Choice of 3' cleavage/polyadenylation site in beta-tropomyosin RNA processing is differentiation-dependent in mouse BC3H1 muscle cells.

The rodent beta-tropomyosin (TM) gene produces either a 1.2-kilobase (kb) skeletal muscle beta-TM mRNA or a 1.1-kb fibroblast/smooth muscle TM-1 mRNA through tissue-specific alternative exon splicing and 3' cleavage/polyadenylation at two alternative poly(A) sites. beta-TM mRNA contains exon 6b, 9a, and the poly(A) site immediately following exon 9a, whereas TM-1 mRNA contains exon 6a, 9b, and the poly(A) site following exon 9b.
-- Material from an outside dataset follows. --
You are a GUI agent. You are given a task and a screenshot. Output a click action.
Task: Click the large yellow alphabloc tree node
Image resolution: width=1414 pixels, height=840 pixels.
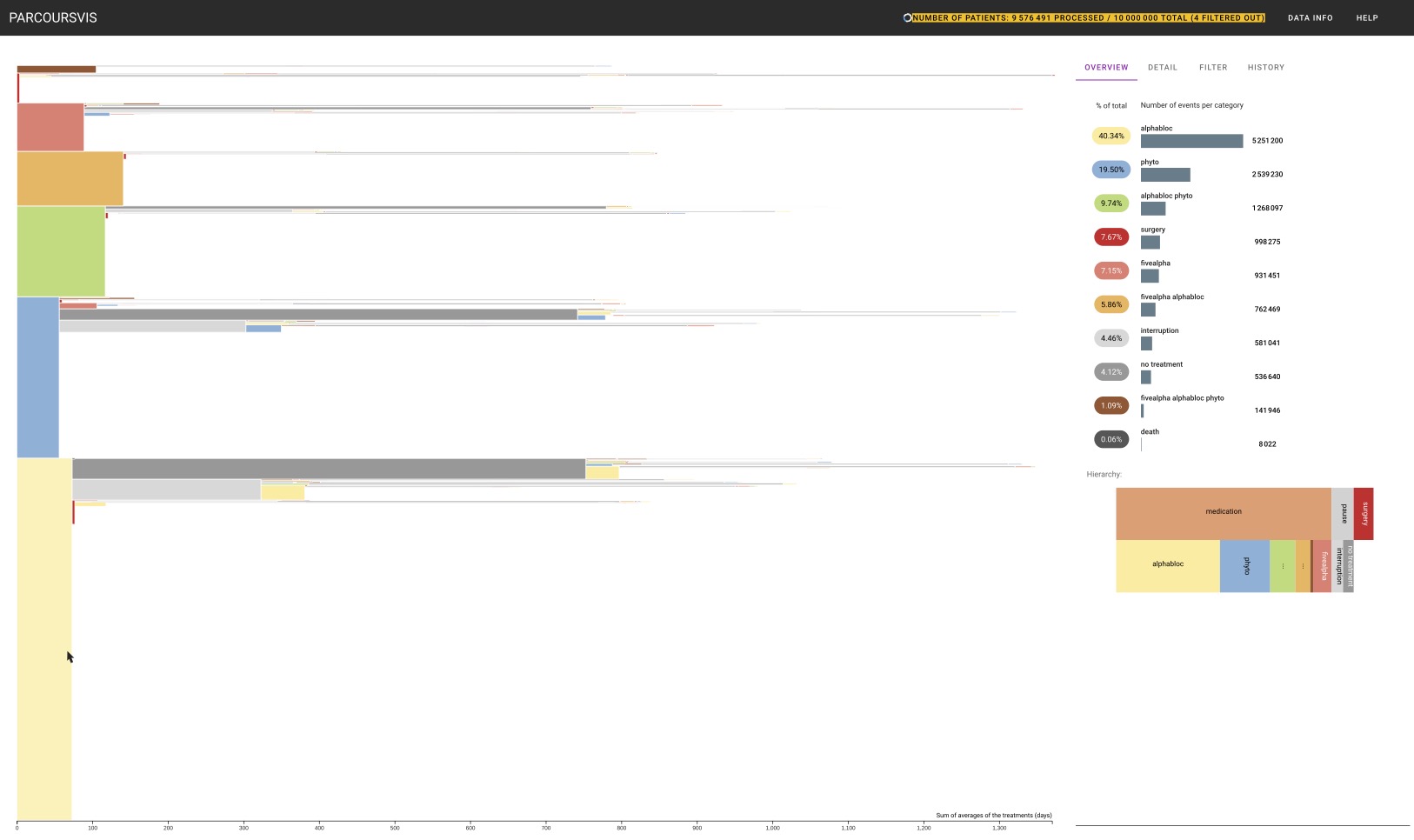[43, 639]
We isolated a novel 2.1-kb beta-TM cDNA clone, pUTM, from a cDNA library of 2-day differentiated mouse BC3H1 muscle-like cells. This cDNA contains the entire sequence of mature beta-TM mRNA with a normal but unused poly(A) site associated with exon 9a. Instead, 3' cleavage/polyadenylation of this cDNA occurred at the exon 9b-associated distal poly(A) site, resulting in the retention of a 1-kb intron and the TM-1 exon 9b. We identified a 2.3-kb functional mRNA, UTM RNA, corresponding to pUTM. UTM RNA appeared early during BC3H1 cell differentiation and gradually decreased as the beta-TM mRNA increased. UTM RNA was also detected in mouse C2C12 muscle cells and in skeletal muscle tissue isolated from mouse leg. Thus, in the processing of beta-TM gene transcripts, selection of alternative terminal exons and alternative poly(A) sites are not necessarily linked as they appear to be in other gene systems.